The copy has to match the records word for word and include no pictures.

· · · ·

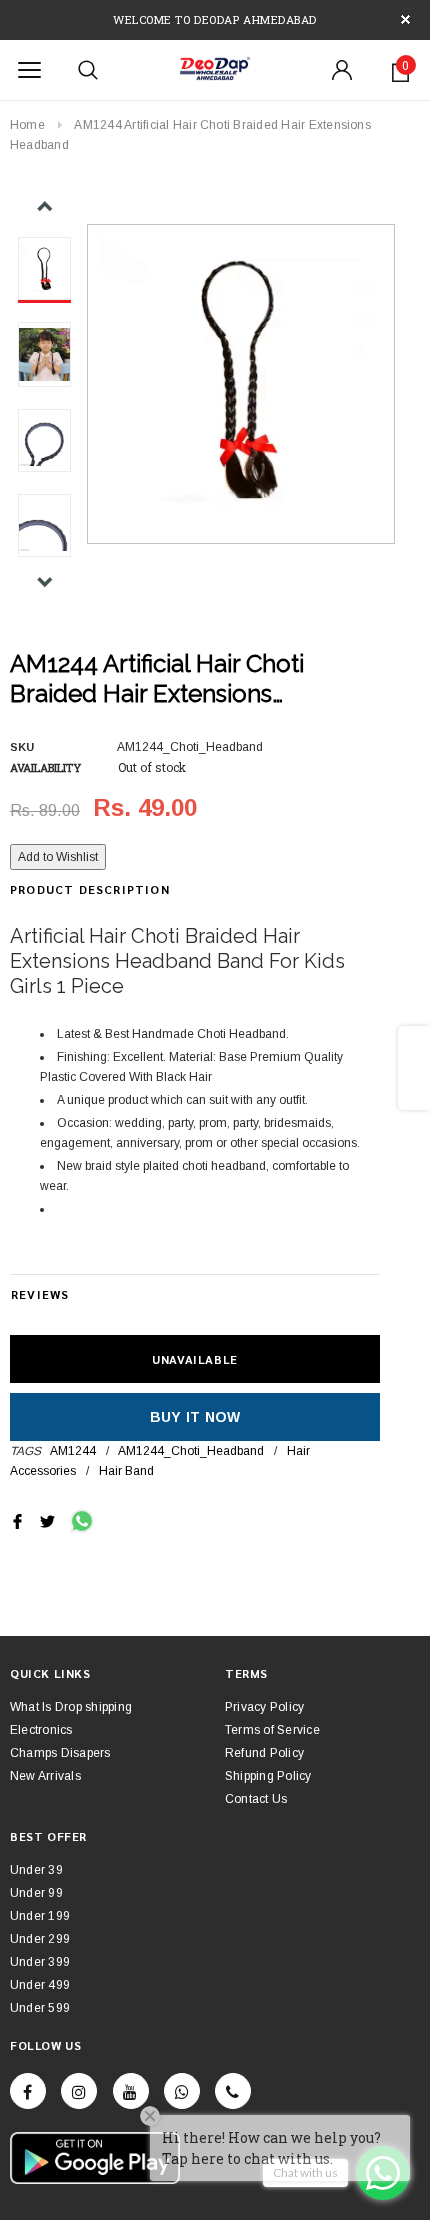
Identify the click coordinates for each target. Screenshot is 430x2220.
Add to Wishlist (58, 857)
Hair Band (126, 1471)
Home (27, 125)
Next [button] (44, 581)
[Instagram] (79, 2091)
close (405, 19)
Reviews (40, 1294)
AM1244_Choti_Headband (191, 1451)
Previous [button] (44, 206)
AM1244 (73, 1451)
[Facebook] (28, 2091)
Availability (45, 767)
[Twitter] (47, 1520)
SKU (22, 747)
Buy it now (195, 1417)
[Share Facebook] (17, 1520)
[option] (241, 378)
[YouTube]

· · · ·

◆ **Response to the task**:
Identify the click coordinates for each target. Screenshot is 430x2220.
Add to Wishlist (58, 857)
Hair Band (126, 1471)
Home (27, 125)
Next [button] (44, 581)
[Instagram] (79, 2091)
close (405, 19)
Reviews (40, 1294)
AM1244_Choti_Headband (191, 1451)
Previous [button] (44, 206)
AM1244 (73, 1451)
[Facebook] (28, 2091)
Availability (45, 767)
[Twitter] (47, 1520)
SKU (22, 747)
Buy it now (195, 1417)
[Share Facebook] (17, 1520)
[option] (241, 378)
[YouTube]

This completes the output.